Entretien avec René Barbier, conduit par Anne de Grossouvre
Publié par la revue Alliance pour une Europe des consciences, n°8, Mars/Avril 2006
Anne de Grossouvre : Professeur en sciences de l’éducation à l’Université de Paris VIII, vous y menez un cours inspiré de la philosophie de Krishnamurti. Comment avez-vous été amené à vous intéresser à lui ?
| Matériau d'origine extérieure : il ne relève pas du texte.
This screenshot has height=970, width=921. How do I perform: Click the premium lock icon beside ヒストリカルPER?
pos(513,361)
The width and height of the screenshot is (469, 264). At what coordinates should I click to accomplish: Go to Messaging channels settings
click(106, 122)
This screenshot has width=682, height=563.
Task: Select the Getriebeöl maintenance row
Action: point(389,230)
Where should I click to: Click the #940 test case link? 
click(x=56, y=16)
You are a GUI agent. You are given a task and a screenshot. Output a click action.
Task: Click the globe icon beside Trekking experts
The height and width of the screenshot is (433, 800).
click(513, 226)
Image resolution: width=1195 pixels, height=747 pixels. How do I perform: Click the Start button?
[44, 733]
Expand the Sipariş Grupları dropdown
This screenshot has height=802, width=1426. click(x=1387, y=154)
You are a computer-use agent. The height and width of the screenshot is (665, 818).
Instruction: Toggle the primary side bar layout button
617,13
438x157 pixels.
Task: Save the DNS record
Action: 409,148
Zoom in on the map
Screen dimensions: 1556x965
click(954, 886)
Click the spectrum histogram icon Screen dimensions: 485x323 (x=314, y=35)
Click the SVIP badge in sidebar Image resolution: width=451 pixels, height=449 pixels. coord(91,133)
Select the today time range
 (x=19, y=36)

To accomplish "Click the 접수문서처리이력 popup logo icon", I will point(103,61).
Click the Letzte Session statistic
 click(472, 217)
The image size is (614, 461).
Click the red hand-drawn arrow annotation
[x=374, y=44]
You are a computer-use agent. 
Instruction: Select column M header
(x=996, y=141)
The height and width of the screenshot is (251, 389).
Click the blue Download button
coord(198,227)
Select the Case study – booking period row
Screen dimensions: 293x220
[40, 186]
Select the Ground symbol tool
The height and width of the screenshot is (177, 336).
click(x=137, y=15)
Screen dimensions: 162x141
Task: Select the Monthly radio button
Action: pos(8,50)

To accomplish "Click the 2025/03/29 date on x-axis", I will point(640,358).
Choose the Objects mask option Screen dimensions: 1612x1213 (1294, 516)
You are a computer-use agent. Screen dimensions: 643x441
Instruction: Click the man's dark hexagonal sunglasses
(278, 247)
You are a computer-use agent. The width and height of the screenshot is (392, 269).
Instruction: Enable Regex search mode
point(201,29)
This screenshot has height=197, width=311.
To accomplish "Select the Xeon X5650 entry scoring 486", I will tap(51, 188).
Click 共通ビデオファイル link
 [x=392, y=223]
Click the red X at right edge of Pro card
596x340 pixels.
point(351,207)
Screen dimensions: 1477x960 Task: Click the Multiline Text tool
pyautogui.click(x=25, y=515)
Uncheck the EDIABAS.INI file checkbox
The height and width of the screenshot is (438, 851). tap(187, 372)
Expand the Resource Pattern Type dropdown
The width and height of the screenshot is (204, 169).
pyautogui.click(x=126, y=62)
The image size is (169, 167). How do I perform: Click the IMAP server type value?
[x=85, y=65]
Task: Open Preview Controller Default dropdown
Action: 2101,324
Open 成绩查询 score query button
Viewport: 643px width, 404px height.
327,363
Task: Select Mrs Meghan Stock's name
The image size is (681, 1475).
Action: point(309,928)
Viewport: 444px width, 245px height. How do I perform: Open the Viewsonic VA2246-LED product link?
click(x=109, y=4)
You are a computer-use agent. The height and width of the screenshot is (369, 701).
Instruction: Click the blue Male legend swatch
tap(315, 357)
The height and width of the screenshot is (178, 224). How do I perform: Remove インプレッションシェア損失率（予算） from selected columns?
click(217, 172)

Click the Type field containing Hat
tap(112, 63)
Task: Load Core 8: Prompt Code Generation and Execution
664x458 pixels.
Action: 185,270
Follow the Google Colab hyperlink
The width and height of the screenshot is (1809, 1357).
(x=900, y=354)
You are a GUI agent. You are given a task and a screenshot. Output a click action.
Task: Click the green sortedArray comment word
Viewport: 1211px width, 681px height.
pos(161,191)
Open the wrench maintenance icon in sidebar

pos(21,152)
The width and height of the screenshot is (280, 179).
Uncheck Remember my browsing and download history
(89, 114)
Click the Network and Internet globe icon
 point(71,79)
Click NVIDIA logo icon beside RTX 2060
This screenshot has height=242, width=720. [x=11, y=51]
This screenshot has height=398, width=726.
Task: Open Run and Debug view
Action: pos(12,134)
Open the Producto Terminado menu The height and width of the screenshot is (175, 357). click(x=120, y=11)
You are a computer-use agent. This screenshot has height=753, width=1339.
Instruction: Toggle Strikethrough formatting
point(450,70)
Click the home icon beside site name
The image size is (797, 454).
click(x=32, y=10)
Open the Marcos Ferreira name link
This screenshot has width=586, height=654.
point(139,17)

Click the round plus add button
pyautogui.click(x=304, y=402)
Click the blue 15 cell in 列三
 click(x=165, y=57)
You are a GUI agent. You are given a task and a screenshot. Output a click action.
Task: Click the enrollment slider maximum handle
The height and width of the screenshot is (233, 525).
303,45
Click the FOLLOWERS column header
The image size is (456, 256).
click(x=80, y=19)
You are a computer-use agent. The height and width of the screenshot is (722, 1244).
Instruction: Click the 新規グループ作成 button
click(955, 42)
René Barbier : Vers le milieu des années soixante – j’étais encore étudiant – j’ai lu ses livres et, à partir de cette époque, il a été un point de repère très important pour moi. J’ai tout de suite vu que ce qu’il proposait n’était pas une pensée, une systématique, au sens où la philosophie occidentale l’envisage, mais un processus, un regard, essentiellement un questionnement sur la vie. Krishnamurti ne refuse pas la dimension du sacré mais ce qui est sacré, pour lui, fait partie du banal et du quotidien : nul besoin de s’accoutrer pour montrer que l’on est un homme du sacré, à la limite, nul besoin de livres sacrés… Cela me convenait déjà à l’époque même si j’étais encore un peu jeune, et à mesure que j’ai pu approfondir, à la suite d’expériences personnelles, il m’est devenu évident que ce processus passait par un dépouillement, un presque rien, mais que c’est ce presque rien qui fait le tout à fait ! Krishnamurti est mort en 1986, j’aurais donc pu le rencontrer. A l’époque, cependant, j’étais très radical – maintenant je le suis un peu moins et j’ai pris du recul par rapport aux médiations possibles – mais Krishnamurti lui-même était radical à l’égard de toute religion, de tout maître spirituel, et je me suis dit que si je devais croiser sa route, cela se ferait, mais que je ne me rendrais pas à Brockwood, à Saanen ou aux Etats-Unis dans ce but. Je ne l’ai donc jamais rencontré. Mais j’ai continué à étudier sa pensée, seul, avec ma femme ensuite, en élevant aussi notre fille dans cet esprit-là, en écrivant ma thèse d’habilitation et en bâtissant certains de mes cours par la suite. Krishnamurti a été aussi quelqu’un de très important pour moi au moment de certains coups durs dans ma vie où son approche m’a permis d’y voir plus clair.